WHAT YOU HAVE TO DO:
Please set down every entry from the listing below, word for word.
[[ RECORDS TO PROCESS, beginning ]]
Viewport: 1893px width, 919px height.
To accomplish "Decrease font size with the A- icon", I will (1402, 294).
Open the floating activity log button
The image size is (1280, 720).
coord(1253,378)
[[ RECORDS TO PROCESS, end ]]
TASK RESULT:
Viewport: 1893px width, 919px height.
To accomplish "Decrease font size with the A- icon", I will (1402, 294).
Open the floating activity log button
The image size is (1280, 720).
coord(1253,378)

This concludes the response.